John Palcewski (forioscribe) wrote,
John Palcewski


Yesterday I saw a small green-speckled lizard sunning on a tuffa rock, which means spring is coming. But this stone villa is still chilly, damp. Condensation covers the windows when I boil water for coffee. The tile floors are slippery. I wear several sweatshirts, a wool Navy watch cap, three pairs of socks, and a dark blue Joseph Abboud scarf that Vittoria bought me for one of my birthdays.

When I finish working around noon, I go into the bedroom and crawl under five quilts and blankets. I pray for Vittoria’s return to her status as my lover, my friend, my muse. I pray that I might finally understand that everything is perfect as it is. Epictetus says life is a banquet; we are obliged to accept with good grace the plate that is put before us. Pay no attention to things you can not control.

My powerlessness, however, makes me anxious because I want to do something about Vittoria’s amnesia, dissociative state, craziness, PMS, or whatever it’s called. I believe in this case I have an obligation to do rather than just be. I want to rescue my sweet girl and help her break free of all her suffocating entanglements. Which I’ve been trying to do since I met her.

How did I get into this intractable mess? I thought I escaped it four years ago, when I put two seas and a thousand miles between me and my old life. But I’m still enmeshed in an impossible relationship, and I daresay that I’ll remain that way as long as I live. Intractable: a problem with no efficient solution. Resistant to treatment or symptomatic relief.

Every morning and evening and throughout the day I close my eyes and summon a vivid image of Vittoria and concentrate on sending her a loving, affirming message. Maybe we’ll make a psychic connection. We’ve done it many times before.

But more and more I’m feeling her reality is ebbing away…that something evil is gradually destroying everything that makes her who she is. I might as well say she’s dying, because that’s precisely the effect her extended silence is creating.

Vittoria no longer is interested in anything I have to say. Francesca tells me she listens to the messages I put on her cell phone, but she does not react. My tactic of trying to bring back her past—describing things we did when we were together as lovers—upsets her. It’s not where she wants to go. Nor is she much interested in the present.

“Silence is good,” she says.

Solitude is strange.

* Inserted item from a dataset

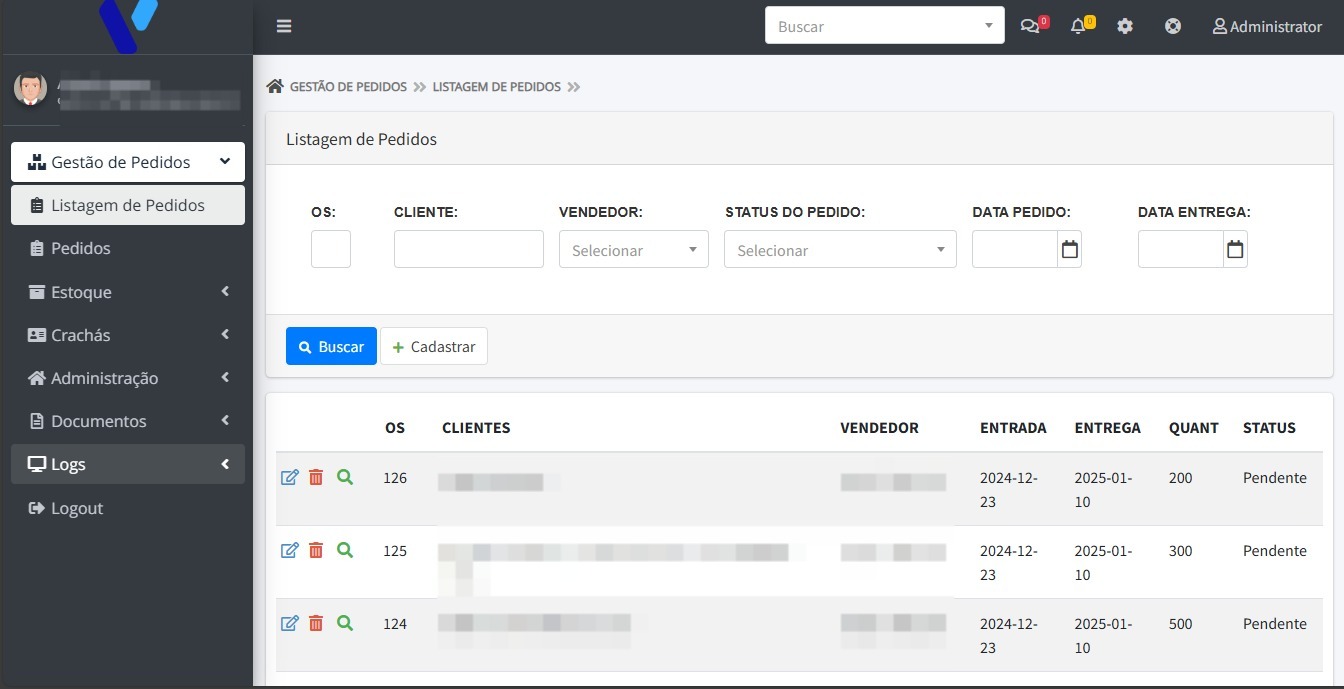Click the settings gear icon in header

tap(1125, 27)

You can get comfortable, but never completely. Being alone is ever so slightly dissonant, not exactly right. If you tell someone you’re happy you know it’s true, but not exactly the whole truth.

* * *

Last Wednesday I went down to Sylvia’s. Her courtyard looked like Berlin in 1945. Huge piles of rubble, big holes in the ground. A long trench extended from the bottom of the stone staircase to the other end of the property. “All these corroded pipes need to be replaced,” she explained. “Plus I’ve got to put in a new water tank. Be careful where you walk, don’t fall down.”

As Sylvia spooned coffee into the little aluminum percolator she asked me if anything had changed in the Vittoria situation. I replied that my girl remains silent, and now her sister has gone silent as well.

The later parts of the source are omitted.